What The Metaverse Could Do To Humans

Imagine you're playing The Sims, but instead of a character, the person you're manipulating is yourself. Imagine the other Sims you interact with are also real people, and the things you all do in the game could have real-world consequences. Now, you're getting close to imagining the Metaverse.

CNN Business explains that ideally, the Metaverse is a virtual world that helps people feel more connected to others online, but it could also make the internet more omnipresent in our lives than it already is. It relies on augmented reality and virtual reality (VR) technology to make people feel as if they're actually inside the internet. It may be used in both work and social life as well as entertainment spaces. For example, Microsoft is developing Metaverse technology to be used in tandem with its Teams platform, so that instead of having the option of video or no video in virtual meetings, workers could use personal avatars that move and talk as they do. The program, called Mesh, will also allow workplaces to create virtual spaces in which workers' avatars can meet and mingle, theoretically replicating an in-office experience for remote workers.

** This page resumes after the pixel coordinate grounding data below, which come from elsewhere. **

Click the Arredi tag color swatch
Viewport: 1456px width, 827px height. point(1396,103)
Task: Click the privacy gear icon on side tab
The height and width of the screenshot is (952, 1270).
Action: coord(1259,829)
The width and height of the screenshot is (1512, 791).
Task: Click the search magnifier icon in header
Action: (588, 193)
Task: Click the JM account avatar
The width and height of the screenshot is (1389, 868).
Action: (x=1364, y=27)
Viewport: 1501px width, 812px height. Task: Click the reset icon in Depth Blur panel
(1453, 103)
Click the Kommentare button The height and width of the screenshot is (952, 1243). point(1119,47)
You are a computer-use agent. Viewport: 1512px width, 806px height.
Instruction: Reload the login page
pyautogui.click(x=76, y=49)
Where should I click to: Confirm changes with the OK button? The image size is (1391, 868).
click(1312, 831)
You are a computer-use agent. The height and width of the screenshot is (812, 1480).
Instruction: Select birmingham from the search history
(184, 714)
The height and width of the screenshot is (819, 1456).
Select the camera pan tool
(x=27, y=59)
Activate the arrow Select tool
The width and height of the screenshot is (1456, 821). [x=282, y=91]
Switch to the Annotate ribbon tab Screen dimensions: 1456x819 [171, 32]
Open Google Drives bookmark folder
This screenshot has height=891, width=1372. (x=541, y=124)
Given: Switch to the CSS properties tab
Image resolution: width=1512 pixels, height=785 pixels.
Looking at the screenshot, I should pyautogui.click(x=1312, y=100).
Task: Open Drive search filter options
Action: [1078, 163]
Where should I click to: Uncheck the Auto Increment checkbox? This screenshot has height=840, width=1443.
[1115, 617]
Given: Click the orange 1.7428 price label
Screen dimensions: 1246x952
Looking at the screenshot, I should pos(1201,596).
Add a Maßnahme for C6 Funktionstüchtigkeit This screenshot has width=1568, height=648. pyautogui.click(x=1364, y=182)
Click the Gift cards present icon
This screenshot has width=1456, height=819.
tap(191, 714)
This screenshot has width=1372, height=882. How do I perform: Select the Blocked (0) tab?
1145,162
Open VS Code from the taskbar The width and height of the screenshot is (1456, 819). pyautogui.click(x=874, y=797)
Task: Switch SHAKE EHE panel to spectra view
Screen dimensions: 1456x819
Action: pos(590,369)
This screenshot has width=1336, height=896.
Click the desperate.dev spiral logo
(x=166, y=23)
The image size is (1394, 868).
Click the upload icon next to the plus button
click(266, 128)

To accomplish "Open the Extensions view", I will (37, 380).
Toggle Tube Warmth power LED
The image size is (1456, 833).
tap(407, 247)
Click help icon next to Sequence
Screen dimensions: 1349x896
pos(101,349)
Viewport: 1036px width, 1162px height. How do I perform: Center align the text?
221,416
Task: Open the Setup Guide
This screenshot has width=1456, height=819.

Microsoft and Facebook launched early versions of their Metaverse technology in 2022. Roblox Nvidia is also developing its own (via Vox). However, as this technology takes its first steps, many are already concerned about the negative effects it may have on people, particularly on body image.

Avatars and body image

When Mark Zuckerberg presented his Metaverse concept in 2021, he also renamed his company Meta. CNN Business suggests this rebranding was an attempt at leaving behind Facebook's recent controversies, including concerns about political messaging on its social media platforms and research showing Instagram negatively affects young women's body image. The latter problem may continue in the Metaverse, however. Meta's Codec Avatars program is working to make Metaverse avatars more customizable and realistic. MIT Technology Review explains this may help people feel more represented than they did by previous avatar systems, but it may also allow people to create "idealized" versions of themselves, essentially giving themselves fillers, whitewashed features, and other body modifications that could damage their real-life self-image.

A small study conducted in 2021 by Colorado State University and Seoul National University showed this type of effect on women with preexisting body image concerns; when they were tasked with creating realistic avatars of themselves — without modifications — they felt worse about their bodies than before (via MIT Technology Review).

Personas and prejudice

Controversy on the Second Life multimedia platform shows that real-world discrimination can follow us into virtual spaces. Second Life, often called the "first Metaverse" allows users' avatars to interact with each other in a virtual reality. In 2017, an in-game fashion brand began to share anti-fat rhetoric in their virtual stores and via messaging. They received backlash from other users. Second Life user Wagner James Au says early Second Life avatars weren't realistic — you could even play as an animal or a fairy — but as they've become more human and lifelike, real-world prejudice has crept into the game. Users with unusual-looking avatars are more likely to face discrimination, he told CNN Style. There's fear that racism may creep into these spaces, too, and the lack of accountability in a virtual space may make it worse.

Au also said he thinks most people in virtual reality spaces want their avatar to be "an idealized version of what they look like, or a completely different persona." New York Times writer Kashmir Hill partially confirmed this when she played "Horizon Worlds," Meta's (formerly Facebook) VR-based social network. She described meeting people whose facial features or even race were different in the game than in real life. She also noted that "many people choose to look as they do in real life, but pseudonymity is still part of the appeal."

Will the metaverse catch on?

If there's a silver lining here, it may be that the Metaverse isn't particularly popular yet. As of October 2022, Horizon Worlds only had around 200,000 monthly users, compared to 3.7 million across Meta's other platforms (Facebook, Instagram, etc.). Zuckerberg has essentially bet the future of his company on this project, but the company's profits and worth dropped considerably in 2022. They lost around $9.4 billion on Metaverse projects in the first nine months of 2022 and expect bigger losses in 2023, according to CNN Business.

CNN Business says it's unclear whether anyone really wants to use the Metaverse. VR headsets can still be prohibitively expensive, for one thing, and they aren't comfortable. David Lindlbauer leads the Augmented Perception Lab at Carnegie Mellon University but says he still hasn't found a headset he'd want to wear all day. Kashmir Hill agreed, noting her headset's size and weight made it uncomfortable, although she enjoyed Horizon Worlds enough that she plans to keep playing (via The New York Times). A Vox writer noted that he saw more drawbacks with the Metaverse the longer he spent in it, and nausea caused by the headset was one of those problems.

Way back in 2014, it was Google trying to make VR and augmented reality mainstream. They failed because of consumers' privacy concerns. Meta may very well hit the same wall (via Vox).